Le bureau de l’APF a examiné « les situations politiques dans l’espace francophone ». C’est ainsi que le président de l’Assemblée nationale du Tchad a fait état de la situation économique difficile que traverse son pays à cause de la chute des revenus pétroliers. Le représentant du Cameroun a dressé le constat des difficultés qui minent les régions anglophones du pays et souligné que 2018 sera l’année de « toutes les élections » à savoir présidentielles, législatives, locales car tous les « mandats arrivent à terme ».

Il faut remarquer que les responsables qui ont parlé de leur pays ont été assez objectifs et ont certainement voulu informer de manière sincère leurs collègues de l’APF. Dans la grande famille francophone, la parole est libre entre amis.

Toutefois le président de l’Assemblée nationale de la R.D.CONGO s’est évertué à réfuter les informations parues dans la presse faisant état d’attaques dans les églises. Il a affirmé que le président Kabila va respecter la constitution.

Le président Moustapha Niasse qui a suivi le dossier RDC depuis de longues années pour le compte de l’ONU a jeté un éclairage fort utile aux membres de l’APF. Et a exhorté tous les protagonistes à agir pour renouer le fil du dialogue pour sortir ce pays de l’impasse. De son point de vue, seul un dialogue inclusif et approfondi pourra ramener le calme et la paix et permettre l’organisation d’élections libres et transparentes.
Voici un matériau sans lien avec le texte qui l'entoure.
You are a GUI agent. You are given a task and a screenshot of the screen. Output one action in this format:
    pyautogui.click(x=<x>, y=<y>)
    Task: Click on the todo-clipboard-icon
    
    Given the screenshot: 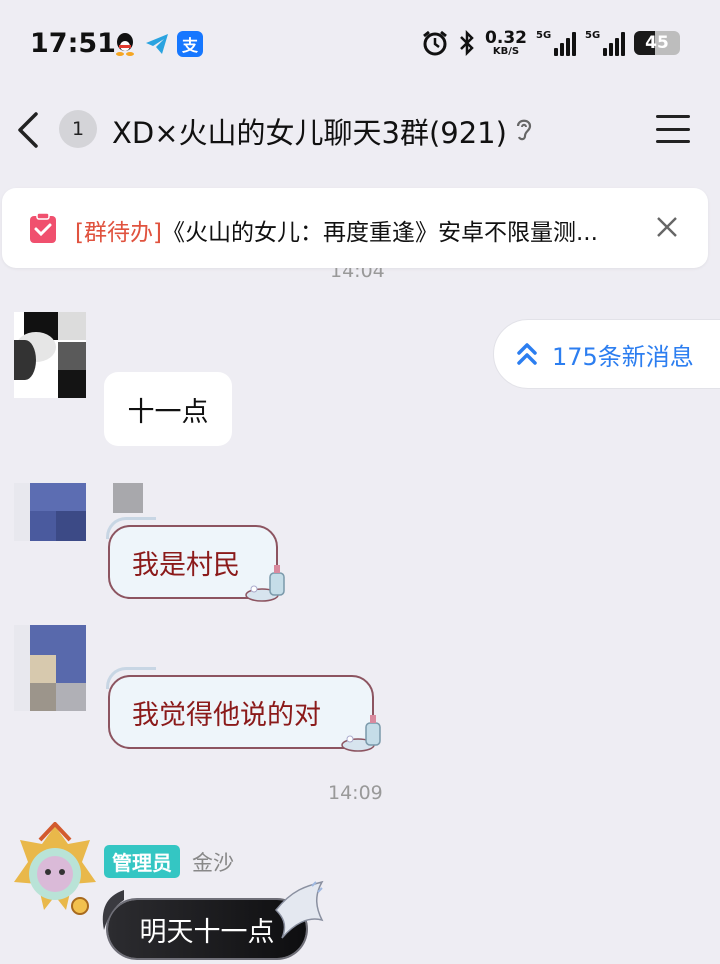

Dans son intervention, le président Aubin Minaku a attiré l’attention sur le gigantisme de son pays et le nombre record d’électeurs(plus de 40 millions recensés) et, surtout la volonté du régime d’organiser le scrutin présidentiel le 23 décembre 2018. Le président Niasse a préconisé la lucidité dans l’examen de la situation spécifique de ce pays-continent et a encouragé l’APF à lui apporter tout son soutien pour sortir de la crise.

Il faut noter les interventions des différentes structures de l’APF et notamment celle de Mme Joséphine Diallo, présidente de l’association des secrétaires généraux des parlements francophones qui a fait le compte-rendu des activités de son association. Celle-ci joue un rôle important au sein de l’APF et ce d’autant que ses membres sont les chevilles ouvrières administratives des institutions parlementaires.

On le voit le calendrier des rencontres parisiennes de l’APF a été particulièrement chargé. Mais il a aussi permis de répondre aux invitations à déjeuner des président François de Rugy et Gérard Larcher, respectivement président du l’Assemblée nationale et du Sénat.

Ce furent des moments de détente et de célébration de l’art culinaire français. La francophonie, depuis Rabelais fait l’éloge des saveurs et des gourmandises. Une tradition que les mets des quatre continents ont beaucoup enrichi.

La gastronomie francophone est aussi un patrimoine à protéger et à goûter. Avec modération.